[Your instructions]
Pick out and copy every line below that has the word "agent".

-------- Records

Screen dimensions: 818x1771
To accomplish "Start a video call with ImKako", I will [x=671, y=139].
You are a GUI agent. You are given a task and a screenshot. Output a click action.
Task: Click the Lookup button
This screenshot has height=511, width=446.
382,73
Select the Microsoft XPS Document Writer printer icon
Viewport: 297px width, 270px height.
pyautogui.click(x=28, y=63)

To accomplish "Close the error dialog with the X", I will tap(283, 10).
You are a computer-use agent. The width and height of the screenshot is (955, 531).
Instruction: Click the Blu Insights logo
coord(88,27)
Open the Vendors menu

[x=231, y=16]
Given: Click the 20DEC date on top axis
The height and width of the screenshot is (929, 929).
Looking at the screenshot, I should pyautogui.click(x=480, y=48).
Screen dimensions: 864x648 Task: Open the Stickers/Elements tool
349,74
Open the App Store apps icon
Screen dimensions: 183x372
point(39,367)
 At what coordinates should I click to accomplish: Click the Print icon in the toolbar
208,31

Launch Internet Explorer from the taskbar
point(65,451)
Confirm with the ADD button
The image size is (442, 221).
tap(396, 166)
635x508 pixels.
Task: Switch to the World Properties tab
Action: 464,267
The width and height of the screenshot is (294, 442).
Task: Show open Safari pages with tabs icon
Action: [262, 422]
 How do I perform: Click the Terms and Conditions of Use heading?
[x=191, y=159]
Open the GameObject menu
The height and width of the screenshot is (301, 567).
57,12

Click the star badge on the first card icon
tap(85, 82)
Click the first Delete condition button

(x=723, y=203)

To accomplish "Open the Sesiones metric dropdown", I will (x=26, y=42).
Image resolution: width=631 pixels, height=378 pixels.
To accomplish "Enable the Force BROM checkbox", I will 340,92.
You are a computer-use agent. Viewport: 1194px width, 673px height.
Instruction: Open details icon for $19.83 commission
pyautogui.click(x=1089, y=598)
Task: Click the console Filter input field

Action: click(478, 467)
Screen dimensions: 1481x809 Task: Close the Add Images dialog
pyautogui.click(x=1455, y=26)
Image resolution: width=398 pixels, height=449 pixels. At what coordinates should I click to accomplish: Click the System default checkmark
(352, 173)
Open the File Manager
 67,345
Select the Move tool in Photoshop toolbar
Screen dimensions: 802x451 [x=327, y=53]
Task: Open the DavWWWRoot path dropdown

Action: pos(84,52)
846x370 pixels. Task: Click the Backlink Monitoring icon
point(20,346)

----------------

[Response area]
You are a GUI agent. You are given a task and a screenshot. Output a click action.
You are a computer-use agent. The width and height of the screenshot is (955, 531).
You are a computer-use agent. Viewport: 1194px width, 673px height.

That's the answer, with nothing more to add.